Я удивлена, но быстро отодвигаюсь, давая ему место. Каждый раз, когда я остаюсь с ним наедине, мне кажется, что ему тяжело находиться рядом. Но я не задаю вопросов, просто наслаждаюсь теплом его тела, которое так близко.

– Отсюда до Адисы два месяца пути. – Он вытягивает длинные ноги. – И то, если мы сумеем раздобыть корабли для переправы через Сумеречное море. Если погода не ухудшится. Если выживем в сражении с Комендантом.

– Ты мог бы просто приказать Кочевникам идти за тобой, – предлагаю я. – Слова Бану аль-Маута имеют в этой стране большой вес. Вспомни, они доверили тебе свои судьбы.

– И от их городов и деревень ничего не осталось…

– И люди остались живы, – перебиваю я Элиаса. – И если бы ты их не заставил, Нур и его жители действительно превратились бы в пепел.

– Несколько недель назад ты сказала мне одну вещь, – медленно произносит Элиас, потирая большим пальцем правой руки мозолистую ладонь. – «Никому не захочется обнажить свой меч ради того, кто считает себя выше других». Никто не пойдет за тем, кто их не понимает.

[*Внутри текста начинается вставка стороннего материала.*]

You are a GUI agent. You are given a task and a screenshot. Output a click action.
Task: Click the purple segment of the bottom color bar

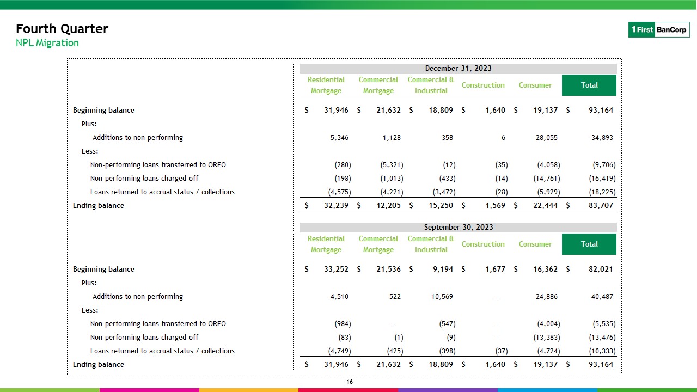pyautogui.click(x=448, y=390)
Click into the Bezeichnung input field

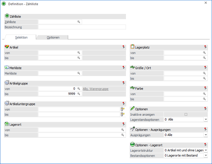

Сейчас я понимаю этих людей, их страхи. Они не хотят умирать. И если мы выступим на Адису, мы отправим их на верную смерть. И, кроме того, что если план Князя Тьмы именно в этом?

– Думаешь, он хочет заманить нас в Маринн?

– Я считаю, что мы не должны действовать очертя голову, – говорит Элиас. – Нужно все взвесить.

– Но у нас совсем не осталось времени! – восклицаю я. – До весны несколько недель! Ты помнишь: «Среди лепестков протянет она к сироте свою длань»? Я думаю… – Новая волна страха накатывает на меня. – Я думаю, что в этом пророчестве говорится обо мне…

И я заставляю себя замолчать. Остались ли в этом мире счастливые люди? Мне хочется сказать им: наслаждайтесь этим бесценным даром. Радуйтесь каждому мгновению, потому что скоро всем нам придет конец…

Элиас придвигается ко мне и обнимает за плечи. Если бы он вдруг превратился в говорящего кролика, я бы удивилась меньше.

– Ты же сказала мне, что нужно быть более человечным… – Он быстро убирает руку. – У тебя было такое печальное лицо…

– Погоди. – Я хватаю его руку и снова кладу ее себе на плечо. – Все хорошо. Вот только, если хочешь кого-то утешить, то твоя рука должна походить не на древесный сук, а скорее на… на шаль.

– На шаль?

Конечно же, в такой ответственный момент я выбрала наименее романтичное слово.

– Вот так. – И я обнимаю его сама. – Мы же с тобой не подвыпившие приятели, которые бредут домой из кабака, распевая похабные песенки про жен моряков. Мы… ты и я… мы…

Я не знаю, кто мы друг другу. Я вглядываюсь в лицо Элиаса, задавая себе вопрос: увижу ли я когда-нибудь ответ в этих глазах? Но он поднимает голову и смотрит на россыпи звезд, и я не могу понять, о чем он думает.

Я сижу и слушаю учащенное биение собственного сердца. Так проходит несколько секунд, и постепенно Элиас расслабляется. Его большая ладонь касается моего бедра, и когда он притягивает меня ближе, его пальцы обжигают, как пламя.

Пусть он Бану аль-Маут, но от него по-прежнему исходит аромат специй и дождя. Вдыхая его запах, я забываю о холоде. Этого слишком мало, я жажду большего. Но это уже лучше, чем ничего.

Я жду, что Элиас отодвинется, но он сидит неподвижно. Постепенно меня тоже отпускает. Когда он рядом, я чувствую себя прежней. Сильной. И не такой одинокой.

– Как ты думаешь, джинны знают? – спрашиваю я. – О том, что случится, если Князь Тьмы впустит в этот мир Море?

– Наверняка подозревают, – звучит его глубокий низкий голос, прокатываясь по моему телу. – Они далеко не глупы.

– Тогда почему они стоят за него? – не понимаю я. – Оказаться в заточении на тысячу лет и освободиться только для того, чтобы сеять в мире хаос, а потом исчезнуть навсегда? Какая ужасная судьба!